I hear that Wonder has an excellent line of versatile white bread shepphords.
Don't know much about the Great Value line. You get what you pay for with those white bread shepphords !
What I really dream of owning is a mini white bread shepradoodle therapy and personal protection dog !
ps.after being here for awhile I have come to the conclusion that many GSD owners are just not quite right in the head ! lol
Darn, sharky is up from her nap. G'night all. Wish me Godspeed and send band-aids !


----------



## dogma13 (Mar 8, 2014)

EgansMom said:


> Where can I get a pure white bread shepphord ? lol


They are really rare.The waiting list is ten years! The breeder is on Craigs List "Shooper Dooper Sheppords"


----------



## dogma13 (Mar 8, 2014)

My next pup will be a Honey Wheat long coat


----------



## WNGD (Jan 15, 2005)

EgansMom said:


> Where can I get a pure white bread shepphord ? lol


----------



## Sabis mom (Mar 20, 2014)

white bread dogs - Bing


Find high-quality images, photos, and animated GIFS with Bing Images




www.bing.com





White bread


----------



## David Winners (Apr 30, 2012)

It was a busy day in the shop 

And I took Valor downtown. He loves to chase cars. Wears him out like crazy.


----------



## EgansMom (Apr 18, 2020)

you guys ! LMAO


----------



## David Winners (Apr 30, 2012)

Fodder said:


> to be a therapy dog and maybe personal protection.

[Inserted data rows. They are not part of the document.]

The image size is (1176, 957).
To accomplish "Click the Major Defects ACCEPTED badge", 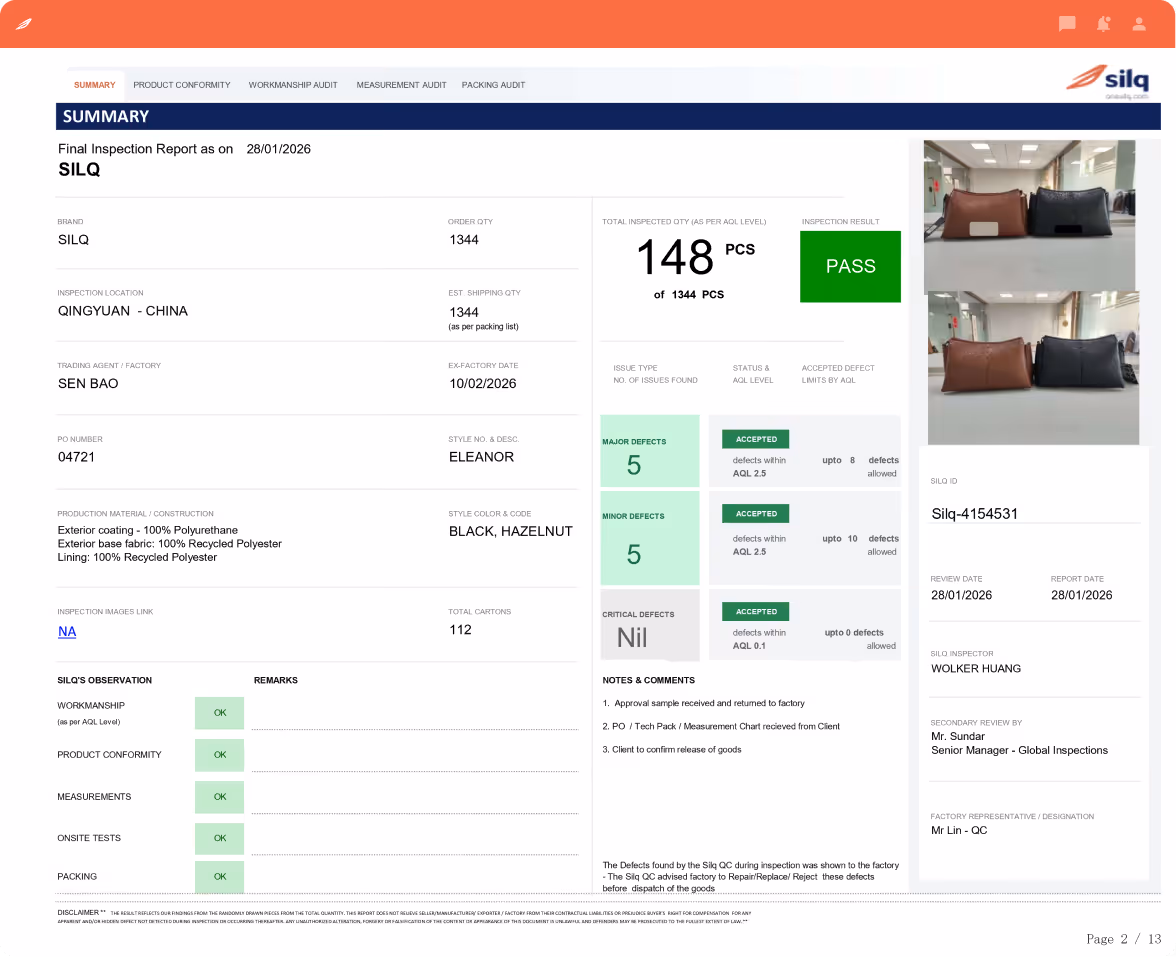I will click(x=755, y=440).
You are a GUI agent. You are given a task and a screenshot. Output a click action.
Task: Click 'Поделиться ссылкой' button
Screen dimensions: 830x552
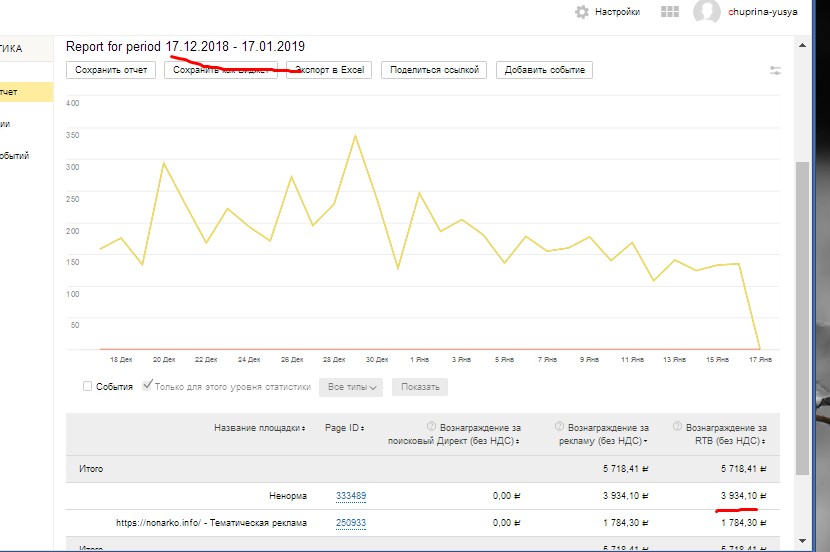[435, 70]
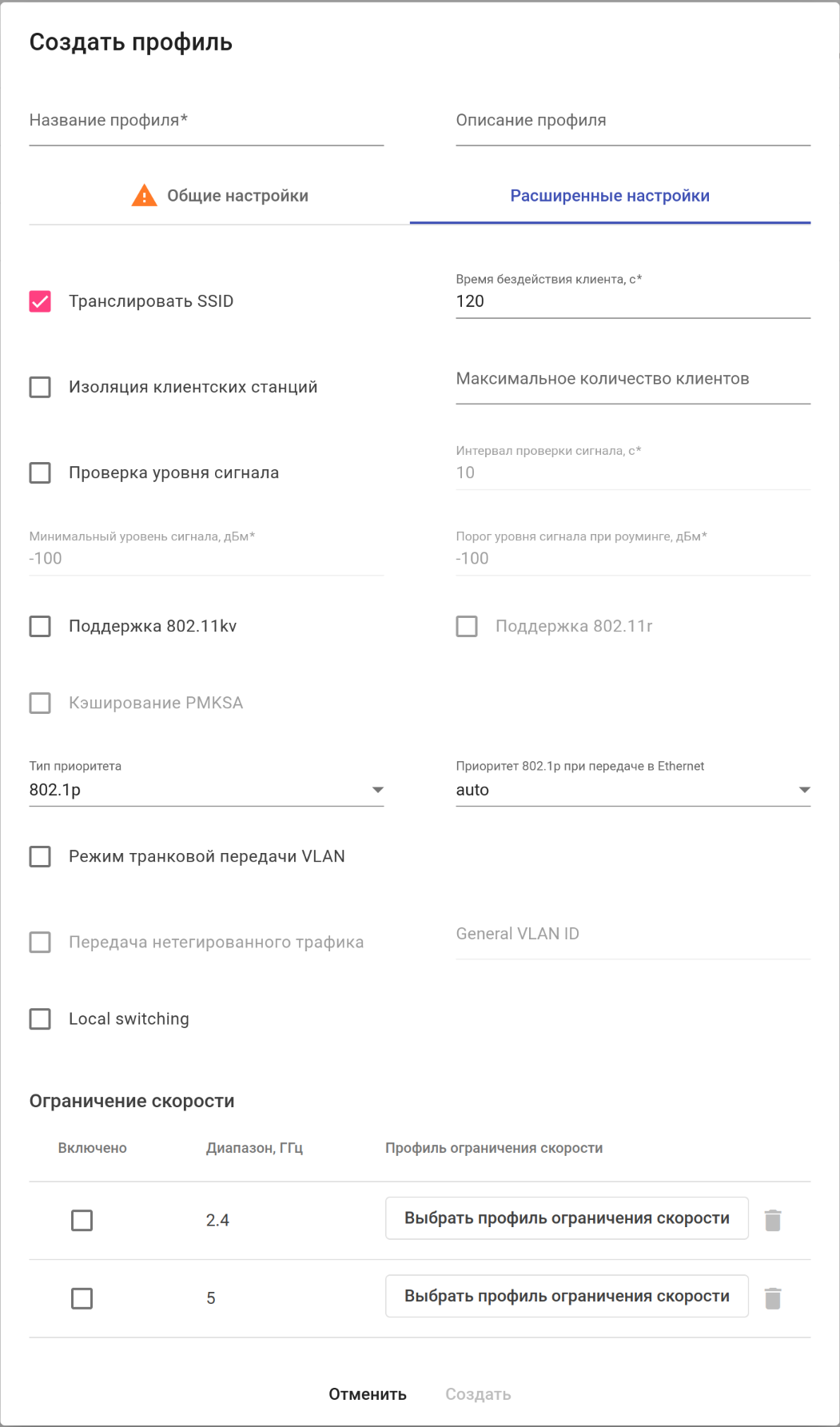Screen dimensions: 840x1427
Task: Enable Изоляция клиентских станций checkbox
Action: 40,387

The two go hand in hand. I had an attack trained golden retriever ESA (replaced my support llama) that was a fantastic resource guarder. It took some work, but with enough pestering during meal times and violently taking raw bones away, she would protect just about anything from anybody. What a partner to have with you at the park! We collected so many balls and frizbees for the grandkids. Those poor frizbee golfers didn't stand a chance. The grandkids used to call her Santa's evil elf.


----------



## David Winners (Apr 30, 2012)

dogma13 said:


> My next pup will be a Honey Wheat long coat


I want a Mali x GSD cross in cracked wheat.


----------



## WNGD (Jan 15, 2005)

True story, I used to have a llama on a farm along with 100 ostriches. Dogs don't mess with either one of them .....


----------



## David Winners (Apr 30, 2012)

I had to shoot a llama that bowed up on Fama. She didn't take kindly to it charging us. She had it by the neck and they were in a real fight. She was off leash. 

Same thing happened with a donkey but she was on leash at the time. No fight but it was very aggressively charging us. I pistol whipped it in the nose and it backed off.


----------



## EgansMom (Apr 18, 2020)

David Winners said:


> I had to shoot a llama that bowed up on Fama. She didn't take kindly to it charging us. She had it by the neck and they were in a real fight. She was off leash.
> 
> Same thing happened with a donkey but she was on leash at the time. No fight but it was very aggressively charging us. I pistol whipped it in the nose and it backed off.


I hear those donkeys are real stubborn about learning leash pressure...and teaching recall to a llama - forget about it !


----------



## Sabis mom (Mar 20, 2014)

Ha! I had to beat Shadow off her food at 30 days and toss her outside so she would know she was a dog. A few sessions of yanking her food out of reach and she started biting anything that moved!


----------



## EgansMom (Apr 18, 2020)

Sabis mom said:


> Ha! I had to beat Shadow off her food at 30 days and toss her outside so she would know she was a dog. A few sessions of yanking her food out of reach and she started biting anything that moved!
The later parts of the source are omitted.